When Palmer and I spoke in March, her school had just been shut down in response to the coronavirus. She says that during that time she was able to communicate with parents through the app either about individual cases or just to send out information she was receiving from the county health department. It has proven an important platform for the school in helping parents to manage their children’s health.

“We can do that on a larger scale,” says Inder Singh, the CEO of Kinsa. “Imagine a county health commissioner being able to communicate out health information with their county participants.” The company’s thermometers are widely available in stores like Walmart and the company is testing its ability to accurately follow and predict the trajectory of COVID-19 based on temperature data. But to roll out its coordinated health platform widely in schools would require a much larger supply of its thermometers than it may currently have.

The company is already thinking about how to expand its program from several counties to a whole state. Two assistant professors at the University of Arkansas Medical Sciences and codirectors of clinical informatics at the school’s Institute for Digital Health & Innovation have been in conversation with Kinsa about opportunities for using the FLUency program throughout Arkansas.

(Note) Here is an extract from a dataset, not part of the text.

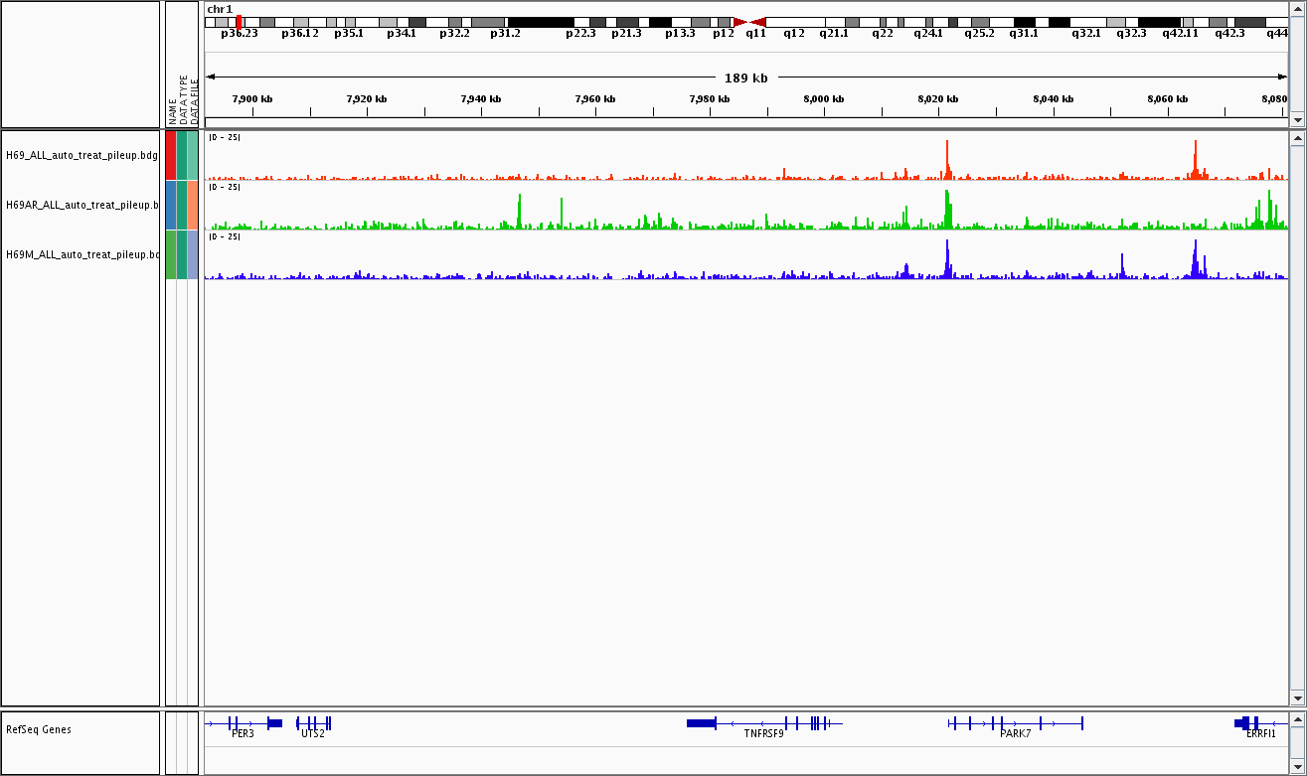Click the red region marker on the chromosome ideogram
The width and height of the screenshot is (1307, 776).
(239, 22)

“We’d love to do a statewide student population,” says Joseph Sanford, one of the codirectors. He and his codirector Kevin Sexton say there are a lot of things about FLUency that make it an attractive public health solution. Beyond being easy to find in stores and online, Kinsa’s thermometer only costs $20. In addition, people are already used to taking their temperature with a thermometer when they feel sick so there’s no new behavior to learn. Plus, the system isn’t entirely automated—the school nurse provides a necessary human component, since they can advise on whether students should stay home and go to the doctor or come into school.

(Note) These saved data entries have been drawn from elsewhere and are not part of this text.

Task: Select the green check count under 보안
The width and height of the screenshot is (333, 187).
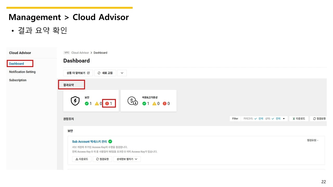Action: coord(88,103)
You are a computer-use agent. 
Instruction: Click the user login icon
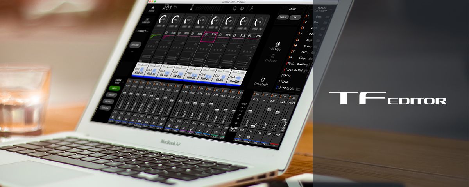pyautogui.click(x=252, y=8)
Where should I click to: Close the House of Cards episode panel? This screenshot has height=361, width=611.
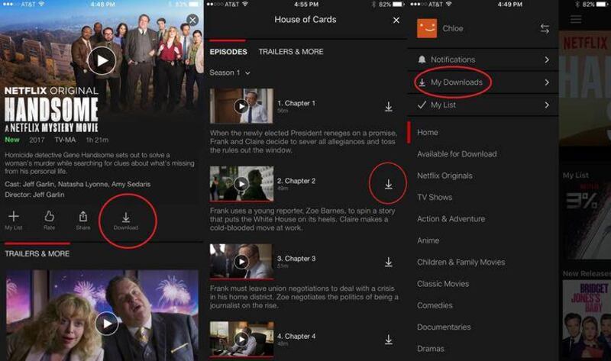[x=396, y=20]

Using fever as a metric to track illness is also an advantage. Other symptoms, Sexton says, are not as clean. “Cough, for example, has a ton of other explanations,” says Sexton.

He also notes that illness is the leading cause of absenteeism. Stopping sick kids from going to school reduces the total number that ultimately miss out on school days. The FLUency program has also already proved capable of helping curb flu transmission at the local level at school’s like Jackson Park Elementary. Of course, in order for the Kinsa platform to work effectively, everyone at a school has to use it, which will require broad buy-in from parents. Still, Sanford thinks that people may be more inclined to participate in such a program as they consider managing COVID-19 risk when schools reopen.

“In the post-COVID era, we have an enormous opportunity to do viral season screenings,” says Sanford.